*DOCUMENT*.

----------

We have simulated the up-taper and down-taper under different geometric parameters. A larger interference fringe extinction ratio is obtained by optimizing the structure parameters. A numerical simulation based on the beam propagating method is used to describe the spatial distribution of light power in the optical fiber. The mesh sizes in the X, Y, and Z directions in the simulation conditions are 0.1 μm, 0.1 μm, and 1 μm, respectively. The boundary condition of the model is set to the perfect matching layer (PML) condition. The beam behavior of the MZI interference structure based on dual-up-taper (DUT) and UDT are simulated as shown in Figure 2.

The incident light center wavelength is 1550 nm. Assuming that $L_1=2.50$ cm, the diameter of PMF is 7.0/125 μm, $n_{co}$ is 1.4565 and $n_{cl}$ is 1.4378. The diameter of SMF is 8.3/125 μm, $n_{co}$ is 1.4565 and $n_{cl}$ is 1.4468. The taper length $L_3$ in the up-taper area is 240μm, simulated environmental medium $n_0$ is 1.0. For DUT structure, the relationship between outer diameter of up taper (expressed by $d_1$) and fringe extinction ratio are shown in Figure 2a. It is clear that the maximum fringe extinction ratio can reach 12 dB when $d_1$ is 205 μm. The fringe extinction ratio is increased as the fiber diameter increases in the range of $d_1$ < 205 μm. Conversely, the fringe extinction ratio is decreased as the fiber diameter increases in the range of fiber $d_1$ > 205 μm. When $d_1$ is 205 μm, the structure of UDT is simulated. The relationship between different shortest diameter of down taper (expressed by $d_2$) and fringe extinction ratio are shown in Figure 2b. When $d_2$ is 30 μm, the maximum fringe extinction ratio can reach 15.5 dB. The maximum fringe extinction ratio is decreased as the fiber diameter increases in the range of 30 μm < $d_2$ < 50 μm. On the contrary, the maximum fringe extinction ratio tends to be increased with the increase of down taper diameter in the range of 10 μm < $d_2$ < 30 μm. According to the above results, we could construct an up-down taper structure which the outer diameter of the up taper $d_1$ is 205 μm and a down taper with diameter $d_2$ of 30 μm in order to get a large fringe extinction ratio.

----------

*DATASET EXCERPT*.
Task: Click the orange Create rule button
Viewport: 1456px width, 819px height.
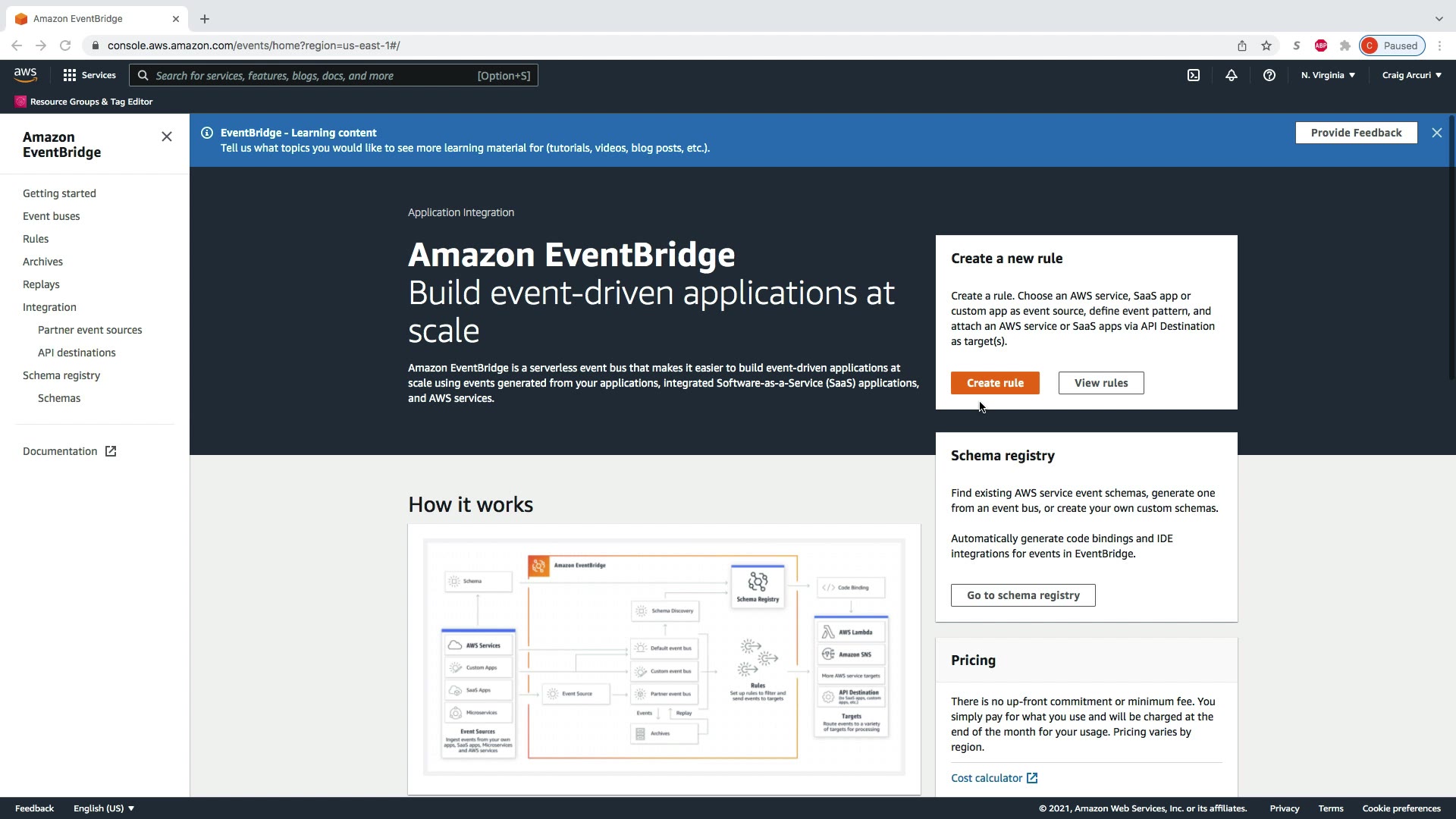Action: coord(995,383)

----------

*TO BE DONE*.
1. Give again the part of the fiber taper simulation text that begins at the words "We have simulated" and stops after "in Figure 2.".
2. In the fiber taper simulation text, what maximum fringe extinction ratio is reached when $d_2$ is 30 μm?
3. How would the fiber taper simulation text go on after its final sentence? Continue it from there.

*RESPONSE LIST*.
1.
We have simulated the up-taper and down-taper under different geometric parameters. A larger interference fringe extinction ratio is obtained by optimizing the structure parameters. A numerical simulation based on the beam propagating method is used to describe the spatial distribution of light power in the optical fiber. The mesh sizes in the X, Y, and Z directions in the simulation conditions are 0.1 μm, 0.1 μm, and 1 μm, respectively. The boundary condition of the model is set to the perfect matching layer (PML) condition. The beam behavior of the MZI interference structure based on dual-up-taper (DUT) and UDT are simulated as shown in Figure 2.

2. 15.5 dB

3.
An approximated beam propagation method is used to analyze the electric field distribution, the power fluctuation of each fiber mode is calculated with the propagation distance. The simulated parameters that have been used as follow: the length of PMF is 2.50 cm with a core refractive index 1.4565 and 1.4378 in the cladding. The length of SMF is 1.00 cm, the refractive index of the core and cladding are 1.4565 and 1.4468, respectively. For the up-taper region, the maximum outer diameter and the taper length are 205 μm and 240 μm, respectively. The length of the down-taper is 310 μm, which corresponding the shortest diameter is 30 μm. The input radial field distribution is assumed to be Gaussian distribution, and the fundamental mode of the input SMF is symmetric about the radial circle.

Figure 3a,c show the field amplitude distributions of the transmitted light for the DUT and UDT structures, respectively. It is clearly observed that a small part of the light power is leaked into the cladding area when the light propagates through the taper area. The normalized values of the fiber modes power for DUT structure are shown in Figure 3b. The transmission loss is close to zero in the lead-in SMF portion. When the light is transmitted to the first up-taper area, a part of the light power leaks into the cladding and excites the cladding modes. In the second up taper area, the light power re-coupled into the core, while a small portion of the light power still in the cladding area.

Figure 3d depicts the distribution of normalized fiber modes power for UDT structure. The down-taper is located at z = 20,000 μm in the simulation structure. It is noticed that partial light power in the core is further leaked out at the down taper area for the UDT structure.

Compared with Figure 3b, the number of the cladding modes are increased. Figure 4 shows the normalized power of each $L{P}_{mn}$ mode when crossing in the DUT and UDT structures. For the DUT structure as shown in Figure 4a it can be seen that 70.70% of the total power still exists in $L{P}_{01}$ mode, $L{P}_{02}$ mode carries about 28.16% of total power and $L{P}_{21}$ mode only occupies 1.14% of the total power.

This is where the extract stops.